Thursday, July 26, 2012

The Love of a Father

We went to Nauvoo recently.  It was a semi-family reunion.  Despite not having everyone there, it was a great experience.

There were two sacred places we visited on Sunday.  And neither are particularly a "popular attraction."  But they were hidden gems and I'm grateful for the stories that the missionaries shared with us.

The first place was the home of John Taylor - 3rd prophet of God in this last dispensation.  He left Nauvoo with a large group of saints in February of 1846.  The wagon was only 3x11.  So there was no room for non-essential items.
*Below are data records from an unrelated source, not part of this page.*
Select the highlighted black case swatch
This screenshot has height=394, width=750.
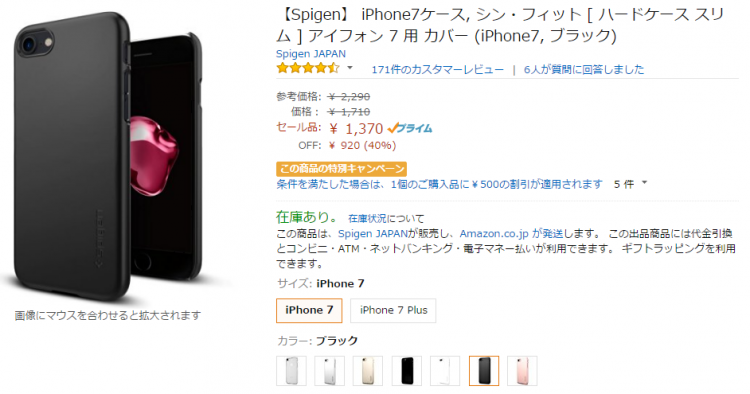click(x=484, y=371)
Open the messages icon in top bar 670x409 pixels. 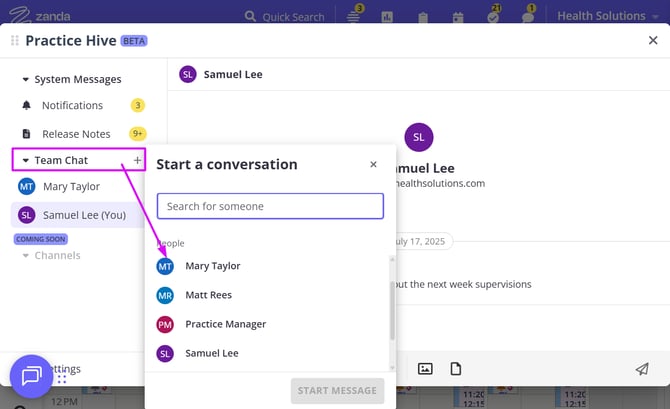point(528,17)
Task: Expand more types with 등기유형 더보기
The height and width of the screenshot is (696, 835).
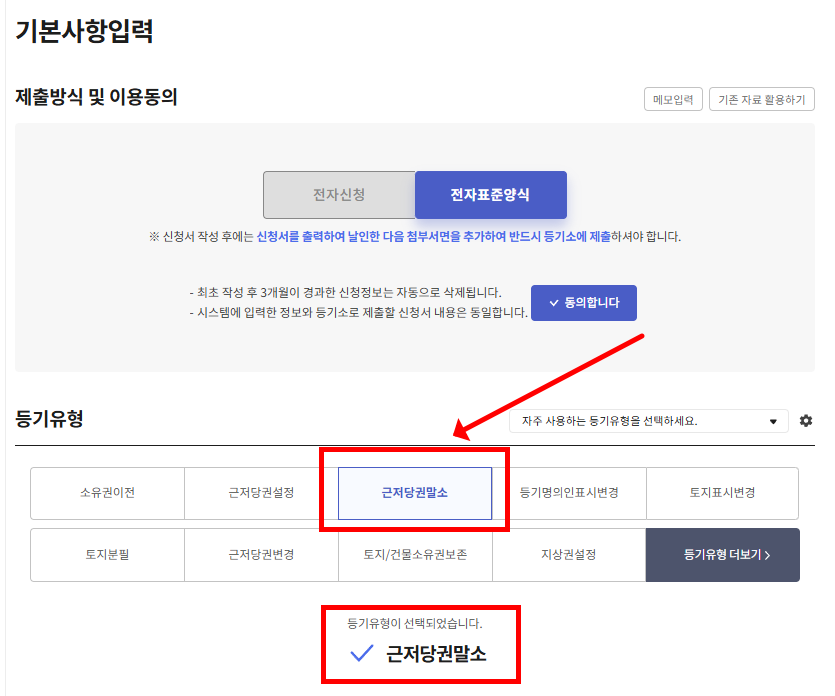Action: pos(724,555)
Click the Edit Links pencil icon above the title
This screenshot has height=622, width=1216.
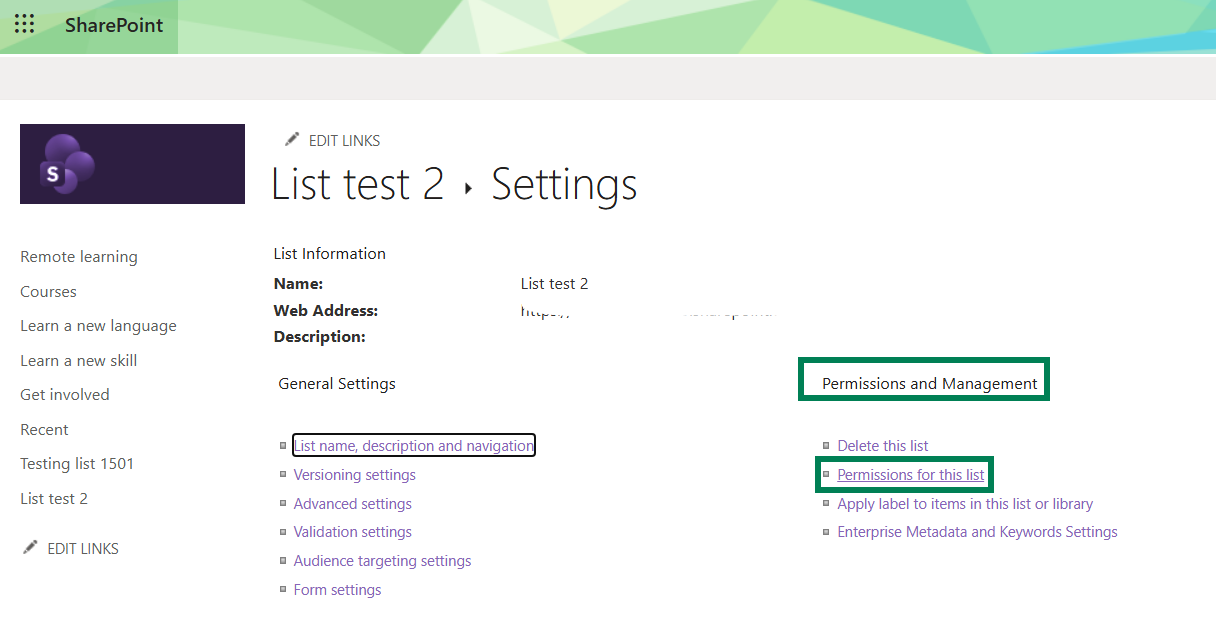[x=291, y=140]
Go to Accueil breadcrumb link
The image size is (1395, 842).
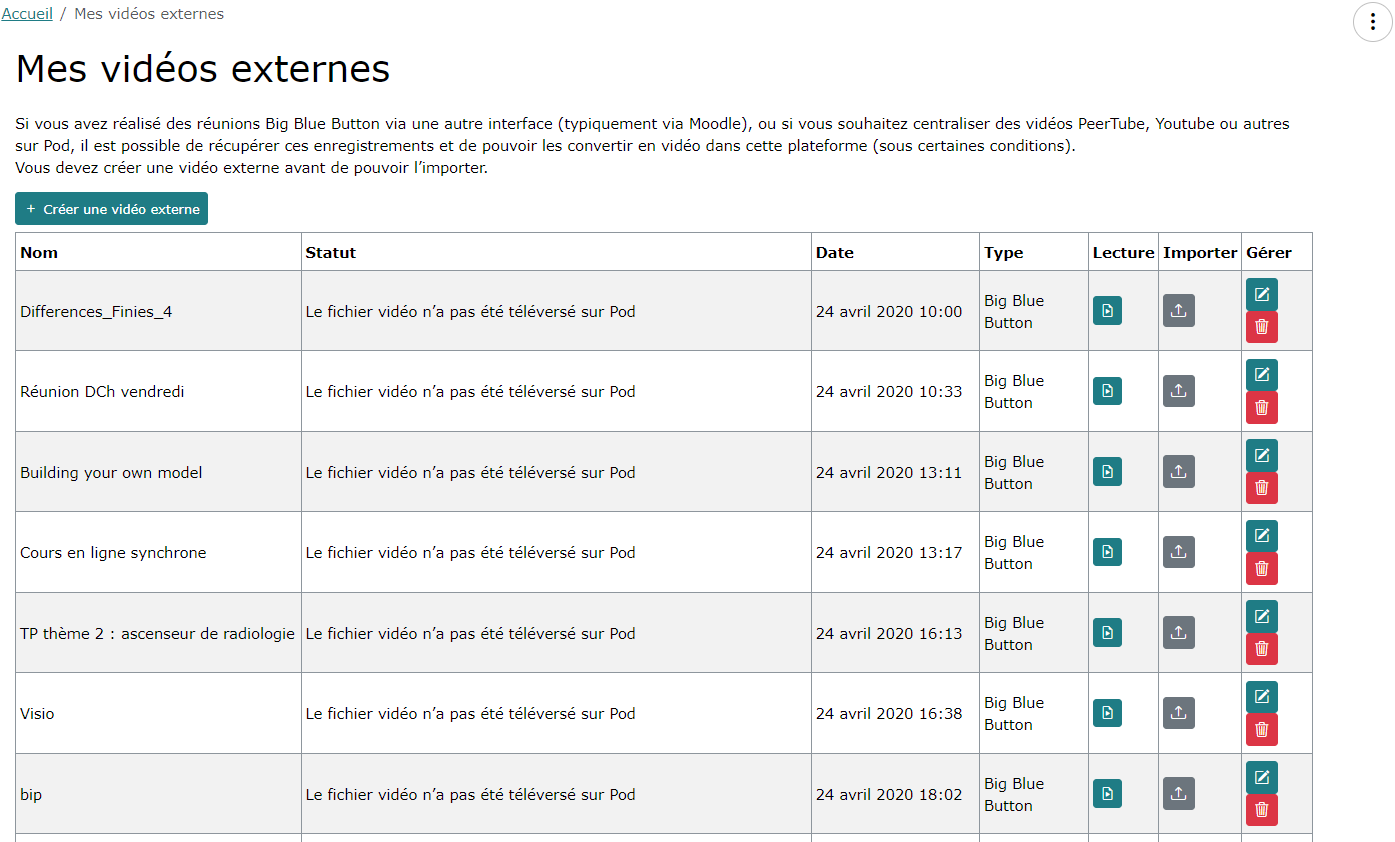point(27,14)
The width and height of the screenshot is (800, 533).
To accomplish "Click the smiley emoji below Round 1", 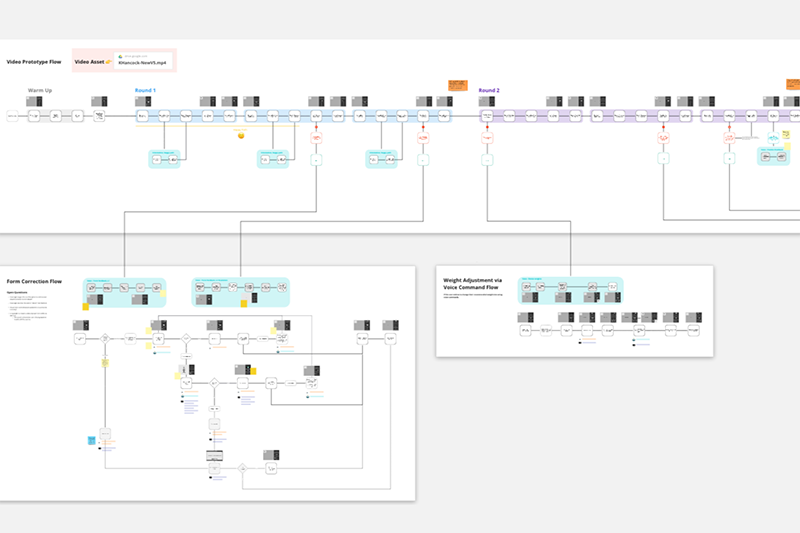I will (x=241, y=136).
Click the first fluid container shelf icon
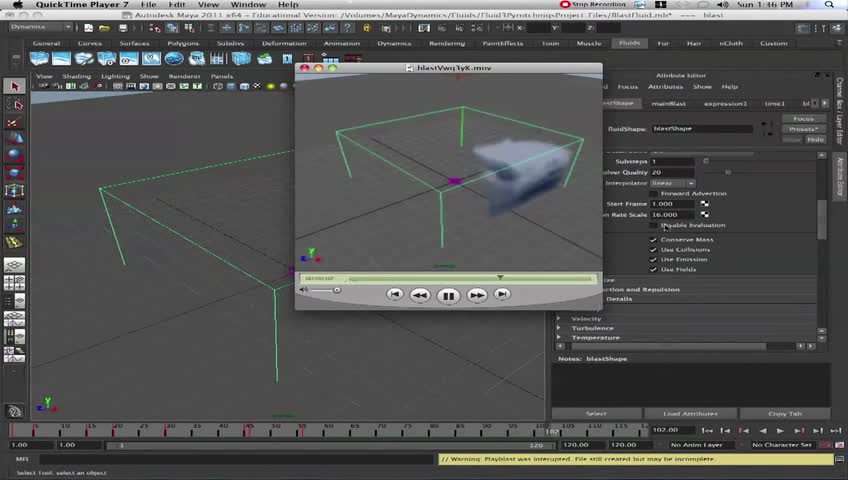 [x=40, y=59]
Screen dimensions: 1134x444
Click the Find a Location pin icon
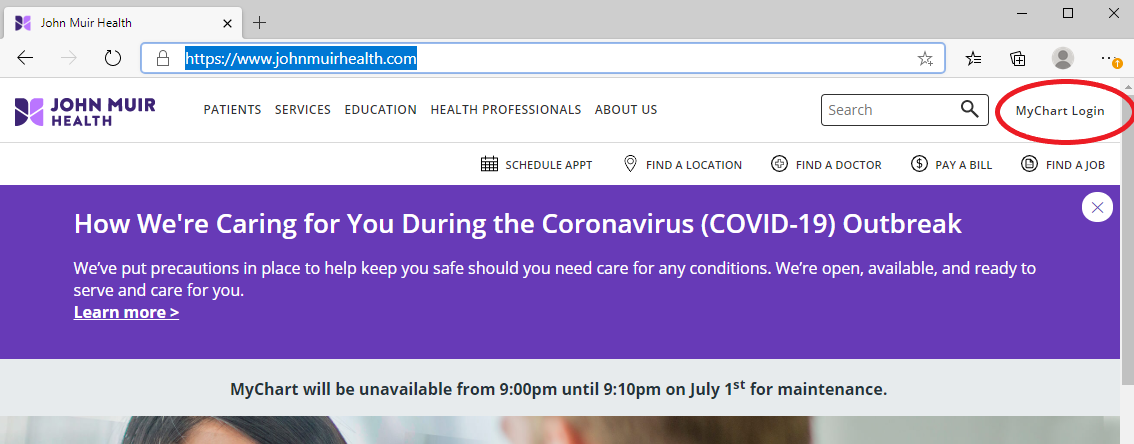pos(630,164)
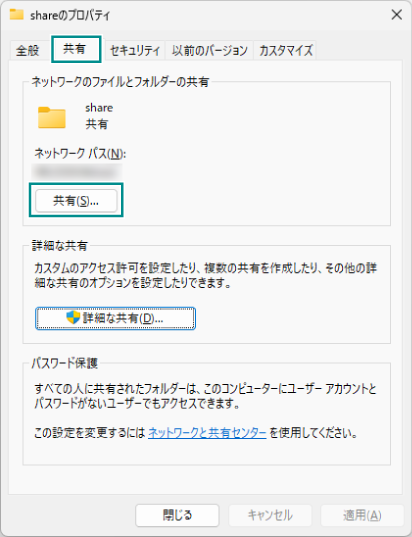Image resolution: width=412 pixels, height=537 pixels.
Task: Open the カスタマイズ tab
Action: pos(286,51)
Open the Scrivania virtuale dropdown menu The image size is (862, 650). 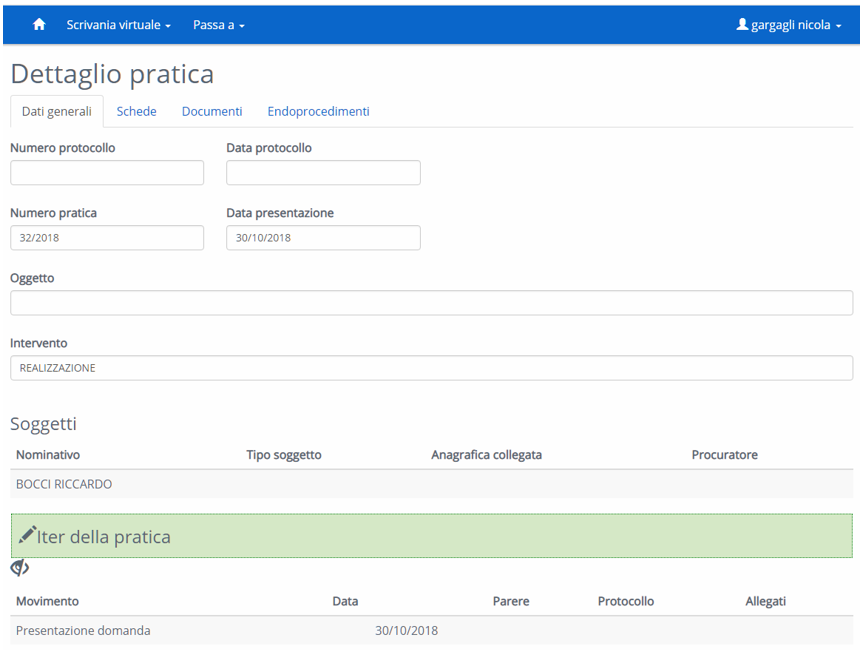point(118,25)
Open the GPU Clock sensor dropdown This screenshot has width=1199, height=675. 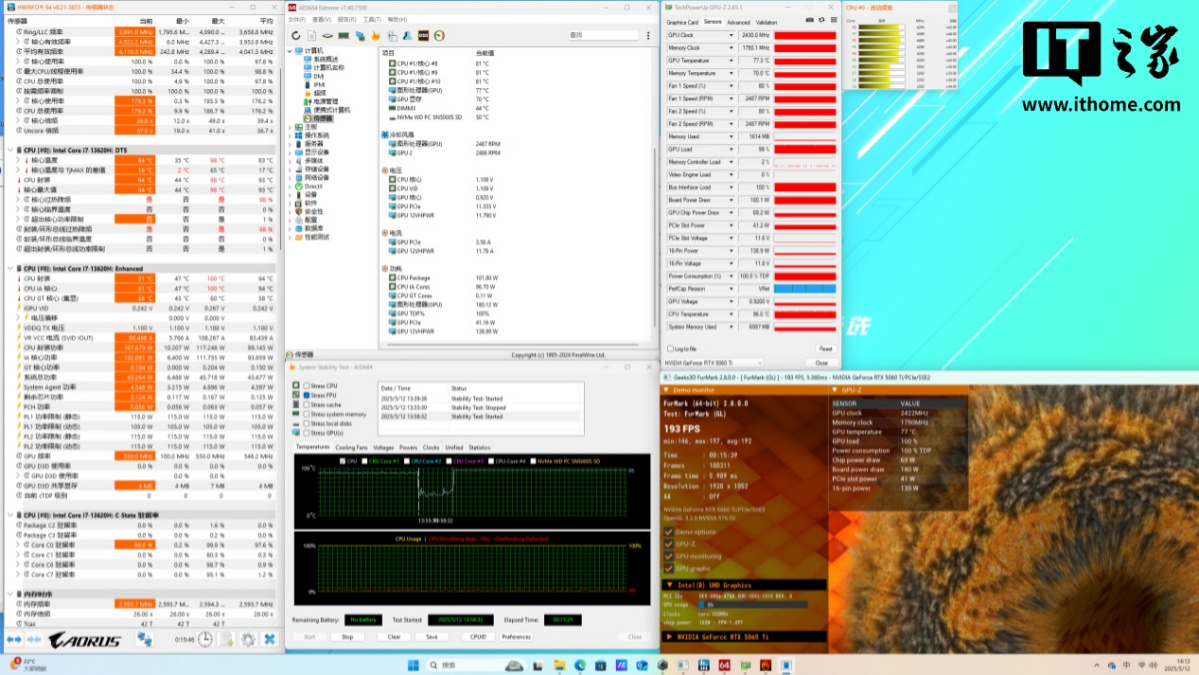[x=732, y=35]
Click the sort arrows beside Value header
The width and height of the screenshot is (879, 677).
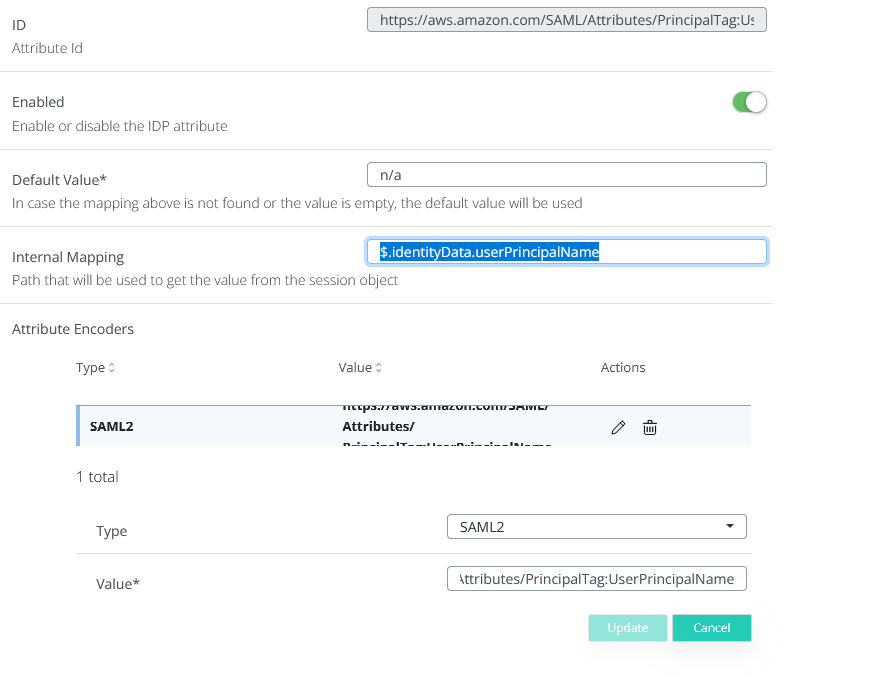coord(378,368)
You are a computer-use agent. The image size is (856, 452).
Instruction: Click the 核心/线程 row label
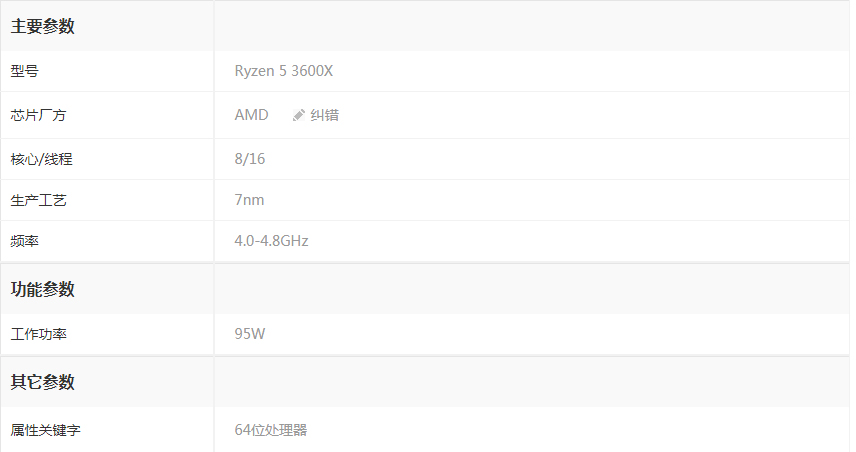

His son was heart-broken that they couldn't take his favorite toy.  They crossed the frozen Mississippi and set up camp across the river.  That night, his dad decided to risk his life to retrieve the one earthly possession loved most by his little boy.  The mob knew who John Taylor was.  He had already miraculously survived a mob attack that left the Prophet, Joseph, and his brother, Hyrum, dead just 20 months earlier.  If they captured him...

But he crossed back over the river during the middle of the night and brought his son's toy with them on their exodus out west.
The kind missionary (who I assume is also a grandfather) pulled the rope away to allow the kids to gather around that precious toy.  He told us not to tell his wife. :)  So five of our kids and their cousin, Kyle, posed for the picture.

It was a good reminder of the small sacrifices fathers make because of their love for their children.

Across the street was another gentle reminder of the tender mercies a father feels for his children.

Jonathan Browning was born in Tennessee, became a lock and gunsmith, moved to Quincy, Illinois and, as justice of the peace, came into contact with many Mormons who had been exiled from the state of Missouri following the extermination order.  It was through that contact that Jonathan Browning came to know Joseph Smith and converted to the Gospel.  He moved his gun shop to Nauvoo, Illinois.  The Browning's had several children.  However, one of his daughters died as an eight week old infant.

I can only imagine the pain felt by a parent who loses a child.  As a reminder of the covenants made in the temple that bind families for eternity, he buried his little girl in their plain sight of the Nauvoo temple.  He knew that by staying faithful to those sacred covenants, he and his wife would reunite with their little girl.
This lesson of two incredible fathers was just one of many wonderful experiences in Nauvoo.  Never had our family spent so much time in this beautiful city.  There is a special spirit here.  And I hope our family will be strengthened by it as we visit Nauvoo more often.